Why you should use this template
After using various templates in the past, I believe this template is best to help you:
- Save time: With previous templates, it took me between 4 and 8 hours per participant to collect, synthesize, and summarize data. With this template, the results are automatic, so a 1-hour session with each participant is all you need after you set it up.
- Make moderating easy: This template is designed to help moderate a session while also collecting data, so you don’t need a note-taker. It also includes a practice sheet to ensure you’re comfortable with the material.
- Improve internal consistency: If an entire team uses the same template and UX measurements, then it can become a standardized usability benchmarking system rather than a one-off test.

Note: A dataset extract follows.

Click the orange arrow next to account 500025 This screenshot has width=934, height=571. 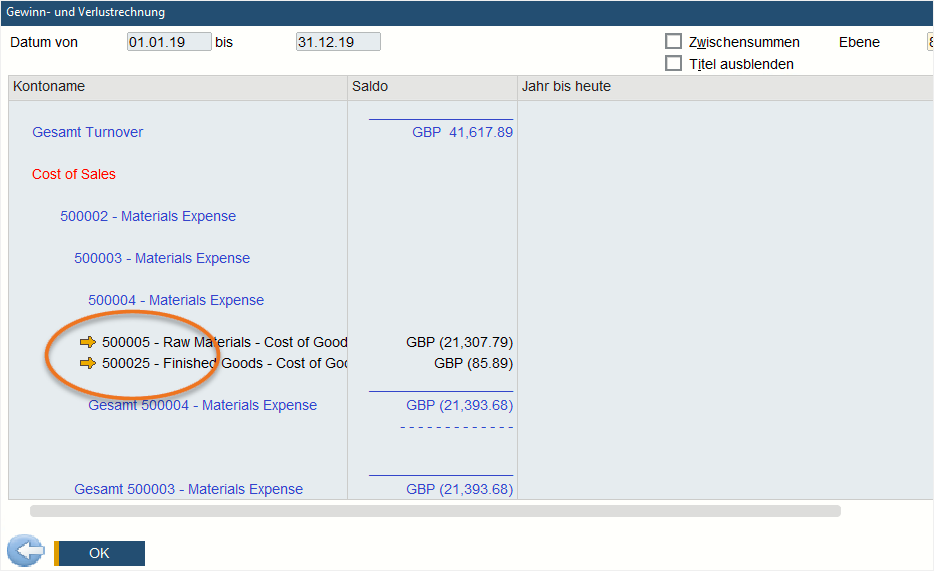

- Make Results Accessible: An easy-to-read results tab and matching report template ensures researchers and stakeholders have the quantitative and qualitative information they need to evaluate the experience.
- Customize: You can customize the moderation script, introduction questions (free-text), jobs you test, job scenarios, job steps, success criteria, error tags, post-job questions (5pt Agree Likert Scale), and exit questions (5pt Agree Likert Scale). (It’s currently set up for UMUX-like’s Usefulness and Ease of Use questions and grading scale, but you can change them or add more.)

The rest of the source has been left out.